Task details - Please copy out everything from the line containing "The width and height of the screenshot is (809, 555)." down to the line containing "center [406, 386].", both included, leaving out the pictures.

Exercise data -
◇ ◇ ◇

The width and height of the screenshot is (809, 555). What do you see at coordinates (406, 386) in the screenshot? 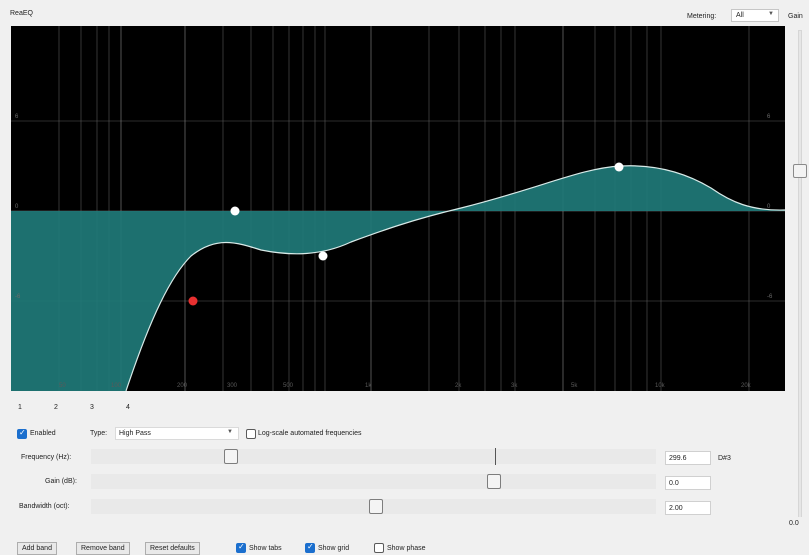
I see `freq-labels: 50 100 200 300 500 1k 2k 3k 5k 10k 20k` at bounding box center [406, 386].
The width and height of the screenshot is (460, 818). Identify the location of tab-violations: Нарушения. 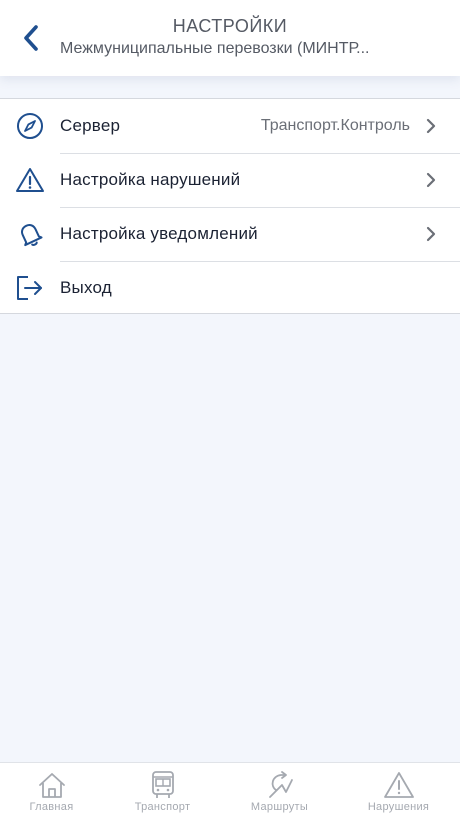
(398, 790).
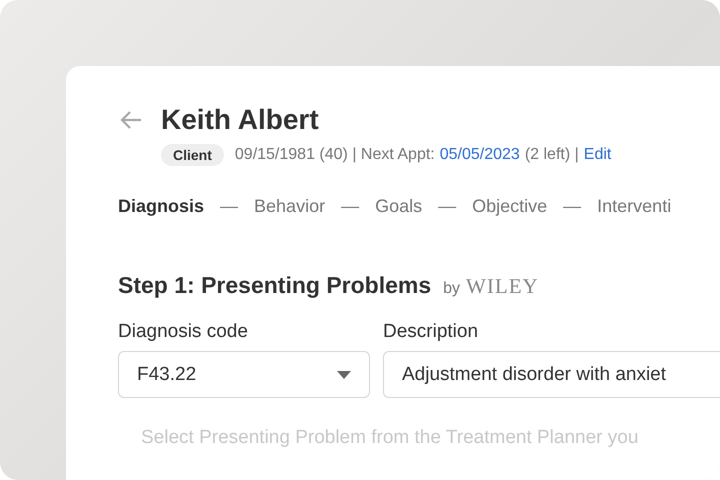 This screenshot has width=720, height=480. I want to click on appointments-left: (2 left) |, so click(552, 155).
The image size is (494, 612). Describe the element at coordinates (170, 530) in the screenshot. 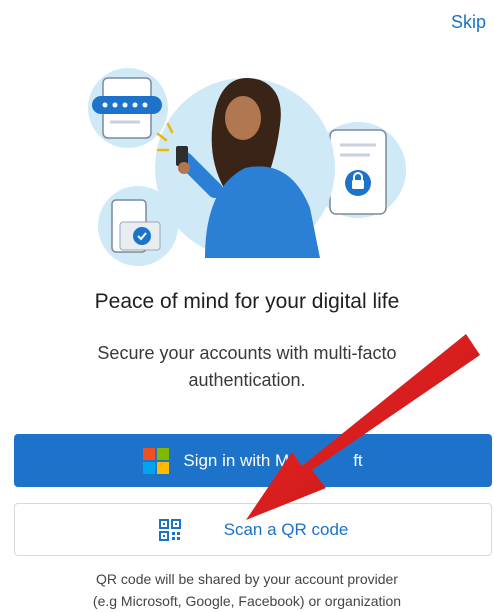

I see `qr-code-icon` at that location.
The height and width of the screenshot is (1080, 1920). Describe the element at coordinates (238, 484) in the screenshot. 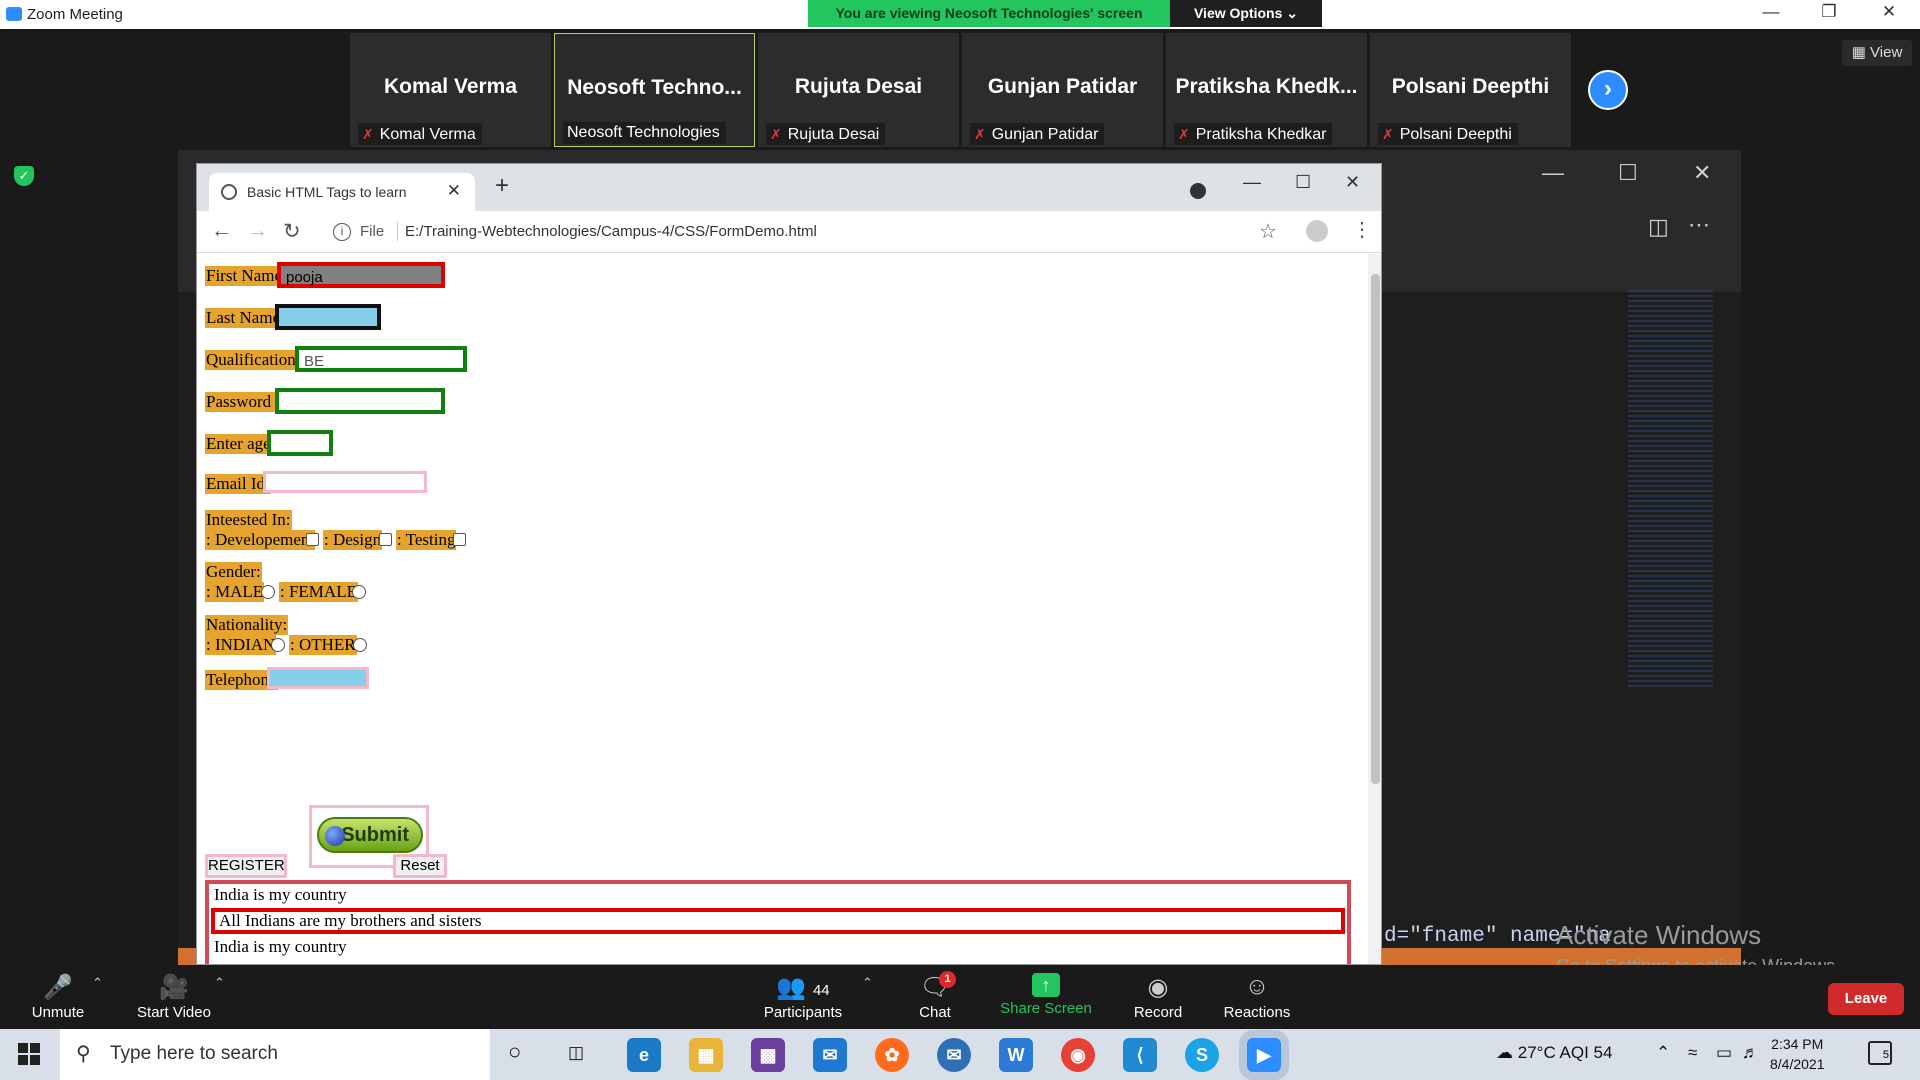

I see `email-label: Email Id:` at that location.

◇ ◇ ◇

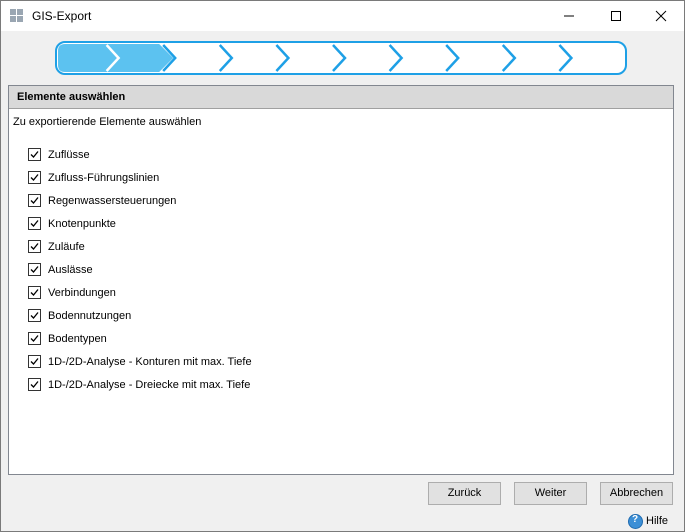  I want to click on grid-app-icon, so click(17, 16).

◇ ◇ ◇

Output of the exercise -
The width and height of the screenshot is (809, 555). What do you see at coordinates (406, 386) in the screenshot? 
I see `freq-labels: 50 100 200 300 500 1k 2k 3k 5k 10k 20k` at bounding box center [406, 386].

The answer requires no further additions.